Use YQL to select which fields to include in results:
$ vespa query "select artist, album from music where album contains 'head'"
{"root":{},"children":[{"id":"index:mycontentcluster/0/de97c3f0cf0d1122b3494a44","relevance":0.16343879032006284,"source":"mycontentcluster","fields":{"artist":"Coldplay","album":"A Head Full of Dreams"}}]}}
In addition to the schema fields,
one can also select sddocname
and documentid:
$ vespa query "select artist, album, documentid, sddocname from music where album contains 'head'"
{"root":{},"children":[{"id":"id:mynamespace:music::a-head-full-of-dreams","relevance":0.16343879032006284,"source":"mycontentcluster","fields":{"sddocname":"music","documentid":"id:mynamespace:music::a-head-full-of-dreams","artist":"Coldplay","album":"A Head Full of Dreams"}}]}}
Use * to select all fields.
As no summary class is given,
the default summary class with all fields is used:
$ vespa query "select * from music where album contains 'head'"
{"root":{},"children":[{"id":"id:mynamespace:music::a-head-full-of-dreams","relevance":0.16343879032006284,"source":"mycontentcluster","fields":{"sddocname":"music","documentid":"id:mynamespace:music::a-head-full-of-dreams","artist":"Coldplay","album":"A Head Full of Dreams","year":2015,"category_scores":{"type":"tensor<float>(cat{})","cells":{"pop":1.0,"rock":0.20000000298023224,"jazz":0.0}}}}]}}
Query performance depends on the fields returned, see the performance section.
Summary classes
Use summary classes - reference - to simplify the YQL,
by naming the fields in a class:
schema music {
document music {
field artist type string {
indexing: summary | index
}
field album type string {
indexing: summary | index
index: enable-bm25
}
field year type int {
indexing: summary | attribute
}
field category_scores type tensor<float>(cat{}) {
indexing: summary | attribute
}
}
document-summary short-summary {summary artist type string {}summary album type string {}}
}
$ vespa query "select * from music where album contains 'head'" \
"presentation.summary=short-summary"
The select statement in YQL lists a set of fields to return.
Vespa in general makes a best-effort to return those fields, and only those fields,
unless a wildcard ("*") is given as argument.
The wildcard implies returning the full set of fields included in the given summary class.
Note:
A good practice is to add the summary class to a
query profile.
Application logic can then use the query profile in queries, having both query parameters and summary class in one.
In conjunction with YQL statements,
the summary class argument operates like a definition of the set
which YQL select then chooses a subset of fields from.
In other words, if the YQL expression is select * …,
and the summary class argument is short-summary,
all the fields in the summary class short-summary will be returned.

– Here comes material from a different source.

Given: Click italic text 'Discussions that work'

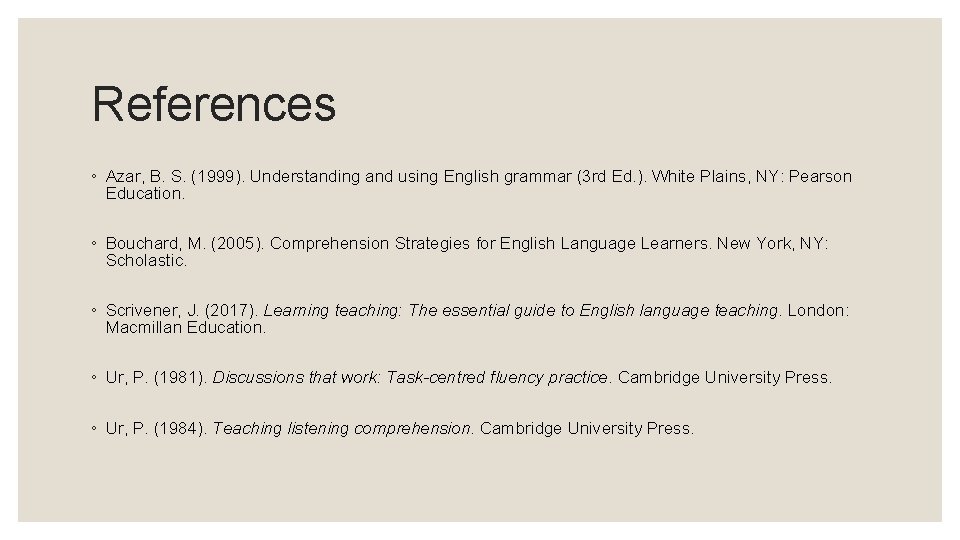Looking at the screenshot, I should tap(297, 378).
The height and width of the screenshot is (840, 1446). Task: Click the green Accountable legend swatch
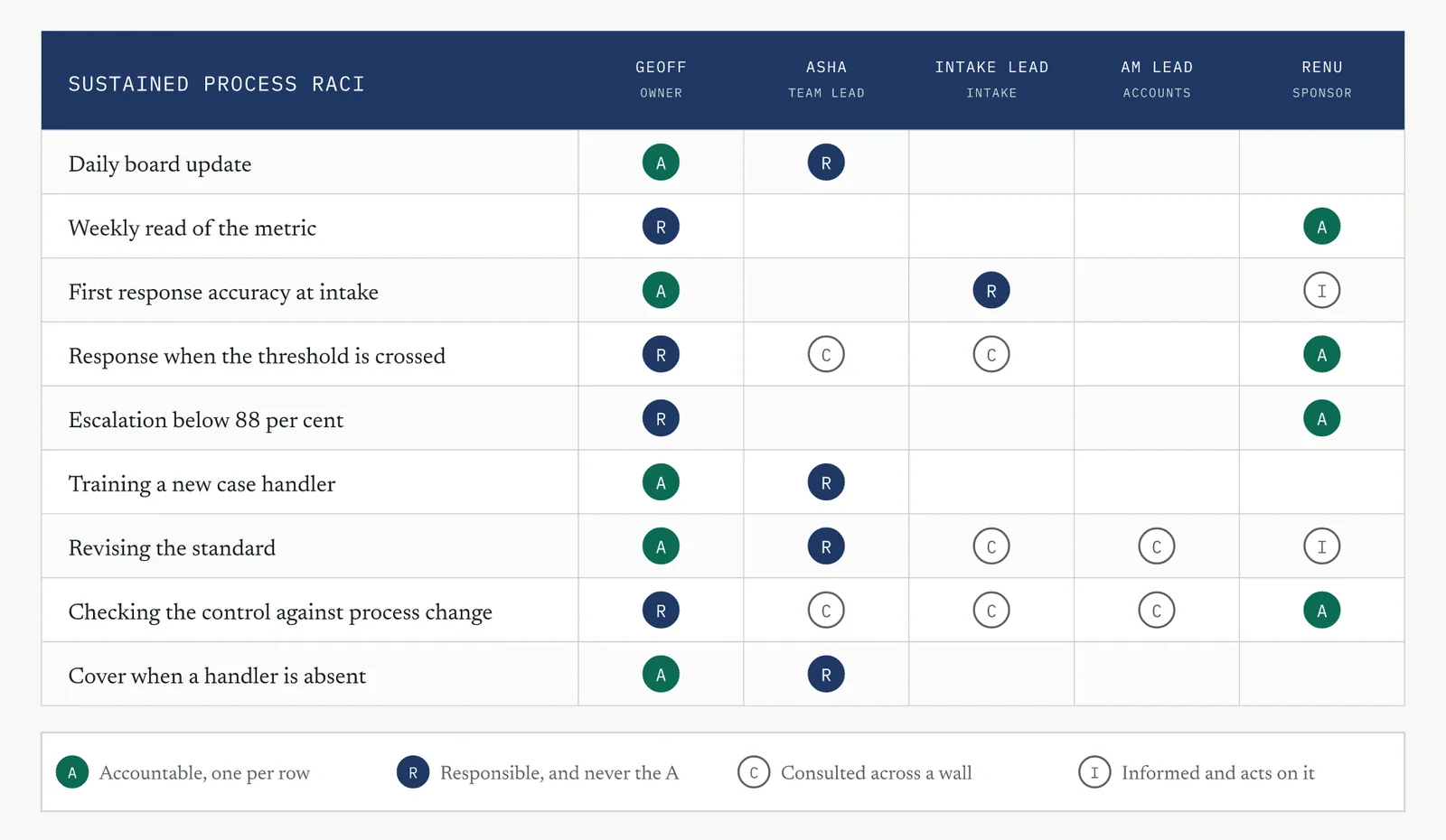point(72,772)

The default summary class contains all schema fields
plus sddocname and documentid.
Summary field rename
Use a summary class to give a field another name in query results:
document-summary rename-summary {
summary artist_name type string {
source: artist
}
}
Use dynamic
to generate dynamic abstracts of fields, based on query keywords.
Example from Vespa Documentation Search - see the
schema:
document doc {
field content type string {
indexing: summary | index
summary : dynamic
}
A query for document summary returns:
Use document summaries to configure which fields ...
indexing: summary | index } } document-summary
titleyear { summary title type string ...
The example above creates a dynamic summary with the matched terms highlighted.
The latter is called bolding
and can be enabled independently of dynamic summaries.
Attribute fields are held in memory.
This means summaries are memory-only operations if all fields requested are attributes,
and is the optimal way to get high query throughput.
The other document fields are stored as blobs/records in the
document store.
Requesting these fields will therefore require a disk access, increasing latency.
Important:
The default summary class will access the document store
as it includes the documentid field
which is stored there.
For maximum query throughput using memory-only access, use a dedicated summary class with attributes only.
When using additional summary classes to increase performance,
only the network data size is changed - the data read from storage is unchanged.
Having "debug" fields with summary enabled will hence also affect the
amount of information that needs to be read from disk.
See query execution -
breakdown of the summary (a.k.a. result processing, rendering) phase:
Getting data across from content nodes to containers.
Deserialization from internal binary formats (potentially) to Java objects
if touched in a Searcher,
and finally serialization to JSON (default rendering) + rendering and network.
The work, and thus latency increases with more hits.
Use query tracing to analyze performance.